In hindsight, Alina Simone’s first full-length album, Placelessness, was perfectly titled. Its wandering, threadbare folk highlighted her rangy voice, but it wasn’t until her second record, Everyone Is Crying Out to Me, Beware, that she actually found a place of her own to fully realize her strengths as a singer and performer. There’s more than a little irony to that idea, since her second record was a Russian-sung covers record celebrating the songs of Yanka Dyagileva, but in some ways it may have set up what she’s done on Make Your Own Danger.
If her second record was still hushed in its own right, it also stretched out and held more layers than its predecessors. Make Your Own Danger, though, is a full-fledged band record. The players here are many, and Simone employs them well, crafting dark landscapes on which her voice can roam. With the beautiful black and white artwork, and persistent shadowy tones — Simone’s voice is often placed starkly above the fray, making the other instruments distant and haunting — there’s a real noir feel to the record that works in its favor throughout.
Considering Simone has, to this point, been placed in a deathly folk ghetto with the likes of early Cat Power, her new record is at its best and most exciting when she breaks that mold. The title track shows her new directing perfectly, with a buzzing guitar slicing through the track. The drums charge, cymbals crash and ride, and that guitar dents the song over and over with its sharp angles, offering a tense contrast to Simone’s expansive singing. “Beautiful Machine” uses more muted guitar tones, but they weave thick and moody layers that churn through the song. For her part, Simone breaks the dreamy sway of her voice to shout in the chorus, “I want to feel love, get caught in the echo chamber!” It’ll catch you off-guard, but it’s the kind of quick shift that shows her growth as a songwriter here. Elsewhere, “Day Glow Avenue”, with its languid chords, could have been another spare crooner in Simone’s catalog, but instead the steady drums build up and strings swirl around her and the song becomes huge as it moves along. It’s a new tact for a singer who often used negative space for effect in past work, and she proves just as adroit at filling up space with instruments as she is with the echoing edges of her voice.
“You Fade Away” is the most up-tempo number on the record, and perhaps its biggest revelation. It starts on a Dexy’s Midnight Runner-type horn riff, but under its brightness a cello runs off a persistent, sinister hum. Percussion clangs away and the guitar offers an up-stroked surf rock hook. None of the parts seem like they should fit, but they come together seamlessly, and Simone recognizes the power of that mix, and lowers her loud voice to a restrained whisper. It’s a complete departure from anything she’s ever done, and manages to feature her singing by not featuring it. Instead, her voice shines because the music behind it is so strong. The song is restless, tangles on itself, but never loses its momentum.

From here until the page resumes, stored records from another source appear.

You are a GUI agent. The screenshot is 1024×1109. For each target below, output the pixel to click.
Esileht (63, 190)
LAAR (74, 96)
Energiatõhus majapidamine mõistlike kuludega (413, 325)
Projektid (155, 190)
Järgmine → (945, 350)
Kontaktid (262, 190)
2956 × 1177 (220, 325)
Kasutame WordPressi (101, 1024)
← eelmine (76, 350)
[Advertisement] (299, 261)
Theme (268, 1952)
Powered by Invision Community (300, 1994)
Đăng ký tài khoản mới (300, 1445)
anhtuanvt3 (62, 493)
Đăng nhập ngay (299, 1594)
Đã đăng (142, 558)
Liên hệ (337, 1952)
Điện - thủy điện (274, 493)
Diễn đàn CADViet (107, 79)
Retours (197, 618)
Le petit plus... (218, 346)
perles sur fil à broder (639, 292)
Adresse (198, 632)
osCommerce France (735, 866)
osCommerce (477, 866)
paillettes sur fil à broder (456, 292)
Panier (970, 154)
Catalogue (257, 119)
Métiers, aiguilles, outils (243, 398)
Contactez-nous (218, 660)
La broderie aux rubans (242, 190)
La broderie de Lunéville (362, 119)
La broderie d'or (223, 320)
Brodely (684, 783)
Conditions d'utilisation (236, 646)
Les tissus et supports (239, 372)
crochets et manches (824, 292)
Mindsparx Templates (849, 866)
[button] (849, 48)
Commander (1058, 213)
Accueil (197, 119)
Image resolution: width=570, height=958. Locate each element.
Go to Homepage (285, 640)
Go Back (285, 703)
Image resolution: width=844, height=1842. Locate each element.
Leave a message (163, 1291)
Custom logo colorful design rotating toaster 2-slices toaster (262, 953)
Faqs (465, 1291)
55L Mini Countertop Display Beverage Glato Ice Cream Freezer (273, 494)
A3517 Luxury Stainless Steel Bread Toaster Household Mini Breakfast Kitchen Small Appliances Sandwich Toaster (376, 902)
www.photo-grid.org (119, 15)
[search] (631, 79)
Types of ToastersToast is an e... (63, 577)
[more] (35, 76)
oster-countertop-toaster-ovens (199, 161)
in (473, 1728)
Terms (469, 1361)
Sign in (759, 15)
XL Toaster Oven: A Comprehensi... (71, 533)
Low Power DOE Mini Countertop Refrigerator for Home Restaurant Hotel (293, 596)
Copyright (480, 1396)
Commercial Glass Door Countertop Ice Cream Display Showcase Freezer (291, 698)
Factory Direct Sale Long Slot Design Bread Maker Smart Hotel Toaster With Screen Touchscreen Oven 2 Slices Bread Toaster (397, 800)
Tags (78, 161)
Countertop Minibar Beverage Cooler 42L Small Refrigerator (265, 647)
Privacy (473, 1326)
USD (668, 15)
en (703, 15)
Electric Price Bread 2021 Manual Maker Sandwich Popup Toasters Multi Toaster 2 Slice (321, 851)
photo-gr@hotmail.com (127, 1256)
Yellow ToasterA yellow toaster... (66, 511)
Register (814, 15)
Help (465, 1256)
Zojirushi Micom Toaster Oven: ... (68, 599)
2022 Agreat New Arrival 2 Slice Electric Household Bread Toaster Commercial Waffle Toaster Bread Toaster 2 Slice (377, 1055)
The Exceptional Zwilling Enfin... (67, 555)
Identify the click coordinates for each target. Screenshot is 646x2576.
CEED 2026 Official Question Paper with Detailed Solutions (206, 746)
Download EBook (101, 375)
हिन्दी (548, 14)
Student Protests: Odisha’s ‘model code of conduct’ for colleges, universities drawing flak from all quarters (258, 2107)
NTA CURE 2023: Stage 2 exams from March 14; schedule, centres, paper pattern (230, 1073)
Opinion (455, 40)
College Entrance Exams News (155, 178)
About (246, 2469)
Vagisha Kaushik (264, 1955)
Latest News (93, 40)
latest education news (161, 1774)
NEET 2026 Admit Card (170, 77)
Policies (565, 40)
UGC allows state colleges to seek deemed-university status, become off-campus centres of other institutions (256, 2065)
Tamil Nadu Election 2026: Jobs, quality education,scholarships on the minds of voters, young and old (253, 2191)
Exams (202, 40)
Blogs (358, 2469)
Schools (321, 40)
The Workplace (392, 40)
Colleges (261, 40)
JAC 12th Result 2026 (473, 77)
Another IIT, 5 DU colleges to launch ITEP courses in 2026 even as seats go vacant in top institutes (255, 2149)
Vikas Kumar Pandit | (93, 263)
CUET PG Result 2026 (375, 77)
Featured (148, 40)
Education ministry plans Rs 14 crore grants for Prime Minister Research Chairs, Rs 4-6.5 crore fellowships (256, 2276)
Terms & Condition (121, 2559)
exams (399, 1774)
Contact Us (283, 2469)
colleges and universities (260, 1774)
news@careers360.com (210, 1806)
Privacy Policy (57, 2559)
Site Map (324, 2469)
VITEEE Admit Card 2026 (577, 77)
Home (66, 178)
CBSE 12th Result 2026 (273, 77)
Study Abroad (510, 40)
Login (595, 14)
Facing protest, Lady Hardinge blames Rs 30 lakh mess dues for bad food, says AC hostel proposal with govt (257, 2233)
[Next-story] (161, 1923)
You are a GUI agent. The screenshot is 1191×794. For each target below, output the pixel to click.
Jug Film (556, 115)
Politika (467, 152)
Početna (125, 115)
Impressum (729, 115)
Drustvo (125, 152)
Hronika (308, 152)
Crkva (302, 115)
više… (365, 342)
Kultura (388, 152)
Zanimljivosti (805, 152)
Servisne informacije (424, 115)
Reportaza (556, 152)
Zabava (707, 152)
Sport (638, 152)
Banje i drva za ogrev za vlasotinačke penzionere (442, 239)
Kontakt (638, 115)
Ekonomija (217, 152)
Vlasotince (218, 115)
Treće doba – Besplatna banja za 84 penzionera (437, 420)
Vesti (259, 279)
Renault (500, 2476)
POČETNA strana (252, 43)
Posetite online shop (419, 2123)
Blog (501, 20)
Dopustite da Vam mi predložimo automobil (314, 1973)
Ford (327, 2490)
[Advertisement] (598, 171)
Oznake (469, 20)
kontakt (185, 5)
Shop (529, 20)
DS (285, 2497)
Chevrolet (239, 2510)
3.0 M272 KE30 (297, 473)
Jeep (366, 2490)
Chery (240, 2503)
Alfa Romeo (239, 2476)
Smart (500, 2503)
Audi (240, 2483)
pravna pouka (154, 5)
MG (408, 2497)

Those energetic moments are so striking that it’s clear Simone has, for the most part, left the folk-singer thing behind. So when the record drifts back to that hushed approach, it doesn’t feel like it fits her anymore. Despite groans of feedback playing against spare acoustic notes, “My Love is a Mountain” trudges along a bit too slowly to fit next to stuff like “You Fade Away”. Closer “Apocalyptic Lullaby” suffers from a similar problem. Both are haunting, and the wandering flute on “Apocalyptic Lullaby” is a surprise, but while they aim to change the tempo they actually bring the record to a halt. The record deals enough in shadow and intrigue — people are on the run, gunshots ring out in the night, voices are heard through walls — that the mood doesn’t need the kind of drastic shift these songs offer.
The exception to this dynamic on the record, though, is the beautiful “Just Here to Watch the Show”. It’s as spare as anything Simone has written, but her vocal performance is stunning. She hits highs you don’t hear on the rest of the record, and the way her voice spins down from those into melancholy lows is downright impressive. Make Your Own Danger shows us that Alina Simone has far more to offer us than the shadowy folk-singer fare. She’s a dynamic singer-songwriter, with some great players around her — drummer John Lynch, with his spare rumble, deserves a lot of credit here — and with this third record, she seems to have hit her stride by setting off on a new musical path.